**EXERCISE BRIEF:** All of the records are to be reproduced exactly.

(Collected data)

-=-=-

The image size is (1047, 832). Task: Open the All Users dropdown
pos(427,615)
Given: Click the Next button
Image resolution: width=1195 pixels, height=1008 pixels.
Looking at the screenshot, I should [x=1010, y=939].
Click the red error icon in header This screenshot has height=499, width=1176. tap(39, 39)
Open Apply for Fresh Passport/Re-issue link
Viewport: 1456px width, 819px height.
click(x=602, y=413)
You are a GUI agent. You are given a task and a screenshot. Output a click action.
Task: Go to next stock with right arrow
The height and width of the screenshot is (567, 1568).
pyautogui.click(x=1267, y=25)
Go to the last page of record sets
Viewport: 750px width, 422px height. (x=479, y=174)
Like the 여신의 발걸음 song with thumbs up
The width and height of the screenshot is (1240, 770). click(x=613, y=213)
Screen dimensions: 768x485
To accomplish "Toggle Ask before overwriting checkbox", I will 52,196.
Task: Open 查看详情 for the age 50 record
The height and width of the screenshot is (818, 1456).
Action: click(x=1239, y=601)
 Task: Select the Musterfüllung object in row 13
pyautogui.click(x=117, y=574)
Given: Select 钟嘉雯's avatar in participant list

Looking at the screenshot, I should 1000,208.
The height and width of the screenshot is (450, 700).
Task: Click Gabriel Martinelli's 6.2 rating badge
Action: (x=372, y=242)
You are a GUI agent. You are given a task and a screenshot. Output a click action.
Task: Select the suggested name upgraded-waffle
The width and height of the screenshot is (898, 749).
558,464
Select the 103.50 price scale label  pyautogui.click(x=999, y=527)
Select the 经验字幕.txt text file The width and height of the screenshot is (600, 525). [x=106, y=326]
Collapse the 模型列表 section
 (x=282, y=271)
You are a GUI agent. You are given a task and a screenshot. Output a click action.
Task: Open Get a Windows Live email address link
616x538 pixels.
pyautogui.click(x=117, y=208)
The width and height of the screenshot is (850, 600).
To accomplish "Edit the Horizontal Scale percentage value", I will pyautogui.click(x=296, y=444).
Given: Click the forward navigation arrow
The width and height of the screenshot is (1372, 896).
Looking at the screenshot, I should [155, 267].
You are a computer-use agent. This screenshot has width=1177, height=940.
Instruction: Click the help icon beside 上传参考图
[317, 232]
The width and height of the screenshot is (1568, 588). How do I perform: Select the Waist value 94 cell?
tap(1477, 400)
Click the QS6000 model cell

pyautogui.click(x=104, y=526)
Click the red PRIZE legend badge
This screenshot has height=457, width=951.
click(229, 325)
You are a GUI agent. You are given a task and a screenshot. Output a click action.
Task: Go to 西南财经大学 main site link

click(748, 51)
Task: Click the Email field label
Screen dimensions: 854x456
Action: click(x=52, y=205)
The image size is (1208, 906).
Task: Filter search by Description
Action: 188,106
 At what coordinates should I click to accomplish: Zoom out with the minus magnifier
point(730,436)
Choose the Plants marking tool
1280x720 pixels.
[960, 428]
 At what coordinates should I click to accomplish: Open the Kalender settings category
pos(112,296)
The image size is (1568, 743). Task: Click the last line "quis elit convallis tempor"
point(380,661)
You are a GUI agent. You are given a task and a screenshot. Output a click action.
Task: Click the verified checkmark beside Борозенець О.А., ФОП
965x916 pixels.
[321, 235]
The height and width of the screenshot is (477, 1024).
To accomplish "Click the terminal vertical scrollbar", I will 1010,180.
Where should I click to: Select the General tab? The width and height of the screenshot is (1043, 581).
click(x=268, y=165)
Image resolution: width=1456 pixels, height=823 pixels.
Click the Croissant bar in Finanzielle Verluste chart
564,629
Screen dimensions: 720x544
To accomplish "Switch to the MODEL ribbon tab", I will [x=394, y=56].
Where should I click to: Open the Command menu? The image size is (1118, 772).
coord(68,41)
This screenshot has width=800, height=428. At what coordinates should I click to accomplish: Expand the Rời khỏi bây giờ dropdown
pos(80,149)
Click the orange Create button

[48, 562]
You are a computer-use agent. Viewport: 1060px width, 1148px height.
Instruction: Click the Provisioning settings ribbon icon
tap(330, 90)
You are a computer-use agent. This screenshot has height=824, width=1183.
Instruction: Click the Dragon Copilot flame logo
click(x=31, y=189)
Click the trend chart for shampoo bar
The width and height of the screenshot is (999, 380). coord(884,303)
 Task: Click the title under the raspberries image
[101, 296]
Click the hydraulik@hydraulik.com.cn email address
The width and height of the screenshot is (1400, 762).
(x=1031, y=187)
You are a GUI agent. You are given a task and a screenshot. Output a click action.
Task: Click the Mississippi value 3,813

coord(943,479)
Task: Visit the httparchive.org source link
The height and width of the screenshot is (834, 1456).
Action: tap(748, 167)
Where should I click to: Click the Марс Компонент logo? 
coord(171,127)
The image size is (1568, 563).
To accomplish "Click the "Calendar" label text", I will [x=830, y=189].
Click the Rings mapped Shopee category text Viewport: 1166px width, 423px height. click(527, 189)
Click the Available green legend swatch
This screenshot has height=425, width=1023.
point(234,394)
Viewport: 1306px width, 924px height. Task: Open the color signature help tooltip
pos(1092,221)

-=-=-

**WRITTEN SOLUTION:**
The image size is (1047, 832). Task: Open the All Users dropdown
pos(427,615)
Given: Click the Next button
Image resolution: width=1195 pixels, height=1008 pixels.
Looking at the screenshot, I should [x=1010, y=939].
Click the red error icon in header This screenshot has height=499, width=1176. tap(39, 39)
Open Apply for Fresh Passport/Re-issue link
Viewport: 1456px width, 819px height.
click(x=602, y=413)
You are a GUI agent. You are given a task and a screenshot. Output a click action.
Task: Go to next stock with right arrow
The height and width of the screenshot is (567, 1568).
pyautogui.click(x=1267, y=25)
Go to the last page of record sets
Viewport: 750px width, 422px height. (x=479, y=174)
Like the 여신의 발걸음 song with thumbs up
The width and height of the screenshot is (1240, 770). click(x=613, y=213)
Screen dimensions: 768x485
To accomplish "Toggle Ask before overwriting checkbox", I will 52,196.
Task: Open 查看详情 for the age 50 record
The height and width of the screenshot is (818, 1456).
Action: click(x=1239, y=601)
 Task: Select the Musterfüllung object in row 13
pyautogui.click(x=117, y=574)
Given: Select 钟嘉雯's avatar in participant list

Looking at the screenshot, I should 1000,208.
The height and width of the screenshot is (450, 700).
Task: Click Gabriel Martinelli's 6.2 rating badge
Action: (x=372, y=242)
You are a GUI agent. You are given a task and a screenshot. Output a click action.
Task: Select the suggested name upgraded-waffle
The width and height of the screenshot is (898, 749).
558,464
Select the 103.50 price scale label  pyautogui.click(x=999, y=527)
Select the 经验字幕.txt text file The width and height of the screenshot is (600, 525). [x=106, y=326]
Collapse the 模型列表 section
 (x=282, y=271)
You are a GUI agent. You are given a task and a screenshot. Output a click action.
Task: Open Get a Windows Live email address link
616x538 pixels.
pyautogui.click(x=117, y=208)
The width and height of the screenshot is (850, 600).
To accomplish "Edit the Horizontal Scale percentage value", I will pyautogui.click(x=296, y=444).
Given: Click the forward navigation arrow
The width and height of the screenshot is (1372, 896).
Looking at the screenshot, I should [155, 267].
You are a computer-use agent. This screenshot has width=1177, height=940.
Instruction: Click the help icon beside 上传参考图
[317, 232]
The width and height of the screenshot is (1568, 588). How do I perform: Select the Waist value 94 cell?
tap(1477, 400)
Click the QS6000 model cell

pyautogui.click(x=104, y=526)
Click the red PRIZE legend badge
This screenshot has height=457, width=951.
click(229, 325)
You are a GUI agent. You are given a task and a screenshot. Output a click action.
Task: Go to 西南财经大学 main site link

click(748, 51)
Task: Click the Email field label
Screen dimensions: 854x456
Action: click(x=52, y=205)
The image size is (1208, 906).
Task: Filter search by Description
Action: 188,106
 At what coordinates should I click to accomplish: Zoom out with the minus magnifier
point(730,436)
Choose the Plants marking tool
1280x720 pixels.
[960, 428]
 At what coordinates should I click to accomplish: Open the Kalender settings category
pos(112,296)
The image size is (1568, 743). Task: Click the last line "quis elit convallis tempor"
point(380,661)
You are a GUI agent. You are given a task and a screenshot. Output a click action.
Task: Click the verified checkmark beside Борозенець О.А., ФОП
965x916 pixels.
[321, 235]
The height and width of the screenshot is (477, 1024).
To accomplish "Click the terminal vertical scrollbar", I will 1010,180.
Where should I click to: Select the General tab? The width and height of the screenshot is (1043, 581).
click(x=268, y=165)
Image resolution: width=1456 pixels, height=823 pixels.
Click the Croissant bar in Finanzielle Verluste chart
564,629
Screen dimensions: 720x544
To accomplish "Switch to the MODEL ribbon tab", I will [x=394, y=56].
Where should I click to: Open the Command menu? The image size is (1118, 772).
coord(68,41)
This screenshot has width=800, height=428. At what coordinates should I click to accomplish: Expand the Rời khỏi bây giờ dropdown
pos(80,149)
Click the orange Create button

[48, 562]
You are a computer-use agent. Viewport: 1060px width, 1148px height.
Instruction: Click the Provisioning settings ribbon icon
tap(330, 90)
You are a computer-use agent. This screenshot has height=824, width=1183.
Instruction: Click the Dragon Copilot flame logo
click(x=31, y=189)
Click the trend chart for shampoo bar
The width and height of the screenshot is (999, 380). coord(884,303)
 Task: Click the title under the raspberries image
[101, 296]
Click the hydraulik@hydraulik.com.cn email address
The width and height of the screenshot is (1400, 762).
(x=1031, y=187)
You are a GUI agent. You are given a task and a screenshot. Output a click action.
Task: Click the Mississippi value 3,813

coord(943,479)
Task: Visit the httparchive.org source link
The height and width of the screenshot is (834, 1456).
Action: tap(748, 167)
Where should I click to: Click the Марс Компонент logo? 
coord(171,127)
The image size is (1568, 563).
To accomplish "Click the "Calendar" label text", I will [x=830, y=189].
Click the Rings mapped Shopee category text Viewport: 1166px width, 423px height. click(527, 189)
Click the Available green legend swatch
This screenshot has height=425, width=1023.
point(234,394)
Viewport: 1306px width, 924px height. Task: Open the color signature help tooltip
pos(1092,221)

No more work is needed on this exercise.